> _WORK INSTRUCTIONS_
- A) In the page on single-cell gene expression in the mouse brain atlas, what does AbcProjectCache track to handle version control?
- B) Write the next part of the page on single-cell gene expression in the mouse brain atlas, starting after its last sentence.

> _DOCUMENT SECTION_
# Single cell gene expression in the 10x Mouse Whole Brain Atlas  ([CCN20230722](https://alleninstitute.github.io/abc_atlas_access/notebooks/cluster_annotation_tutorial.html)).

## AbcProjectCache

`AbcProjectCache` serves as the primary interface for programmatically interacting with the Allen Brain Cell Atlas. This Python class manages the local storage and retrieval of datasets to ensure that files are organized systematically on the user's drive. It handles version control by tracking specific release manifests, which allows to work with consistent data snapshots for reproducibility. By abstracting the logic of file paths and network requests, the class provides a stable mechanism to access large-scale transcriptomic and spatial data without requiring manual file management.

## Install cache files

__Initialize the interface for the Allen Brain Cell Atlas and establish a local directory for data storage__.
The `pathlib` library defines the destination folder, as the API requires `Path` objects rather than strings.

Stored items
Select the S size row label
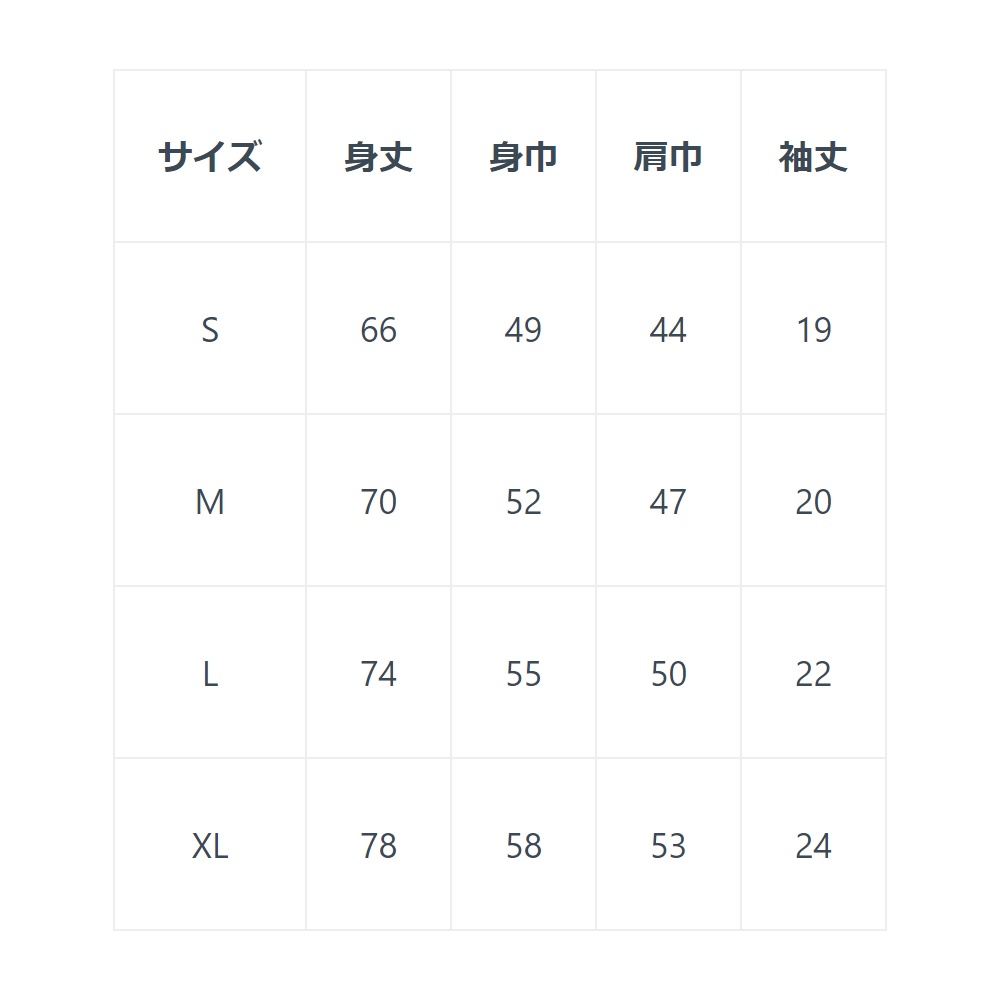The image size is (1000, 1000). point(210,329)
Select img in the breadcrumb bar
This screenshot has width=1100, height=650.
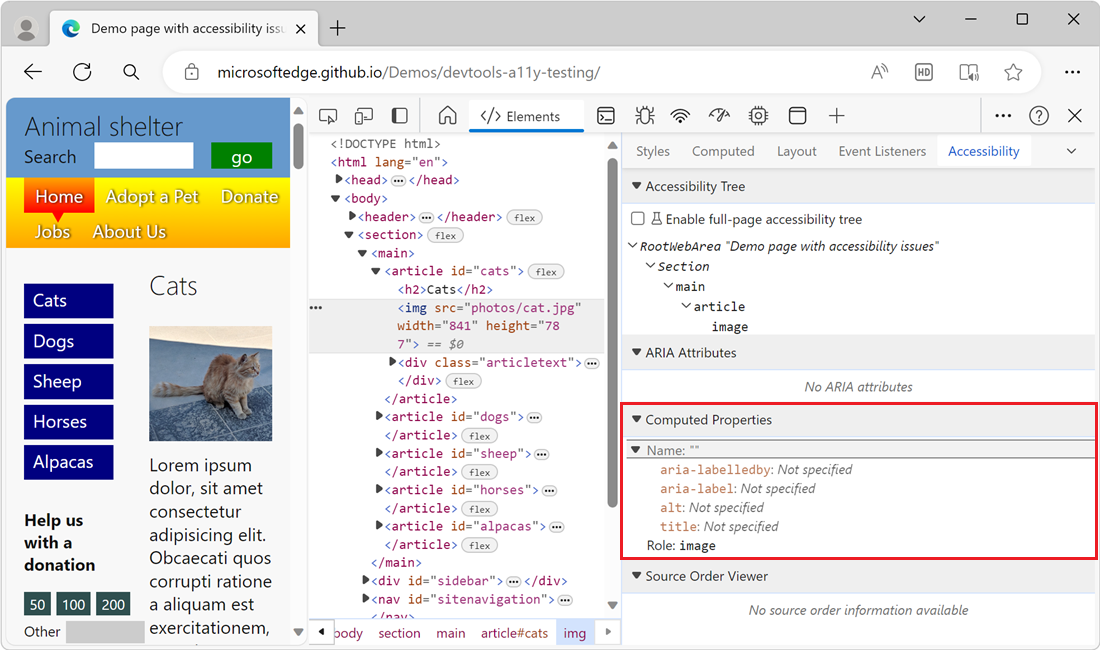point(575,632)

> _ANSWERS BY TASK_
- A) It tracks specific release manifests.

- B)
The `AbcProjectCache` is instantiated using the `from_cache_dir` method to manage data retrieval and version control. To verify the configuration, the code outputs the details of the active manifest. It concludes by listing all downloaded manifests, providing a record of the data versions currently stored locally.


In [9]:
from pathlib import Path
from abc_atlas_access.abc_atlas_cache.abc_project_cache import AbcProjectCache

# 1. Define the local folder using pathlib (required by the new API)
download_base = Path("abc_data")

# 2. Initialize using the 'from_cache_dir' helper method
abc_cache = AbcProjectCache.from_cache_dir(download_base)

print("Cache initialized successfully.")
print("Most Current manifest:")
print(abc_cache.current_manifest)
print("----------")
print("All downloaded manifests:")
abc_cache.list_all_downloaded_manifests



Cache initialized successfully.
Most Current manifest:
releases/20251031/manifest.json
----------
All downloaded manifests:


['releases/20251031/manifest.json']

## Download Gene expression matrices
The 4 million cell dataset has been divided into 24 expression matrices to make data transfer and download more efficient. Each package is formatted as an annadata h5ad file with minimal metadata.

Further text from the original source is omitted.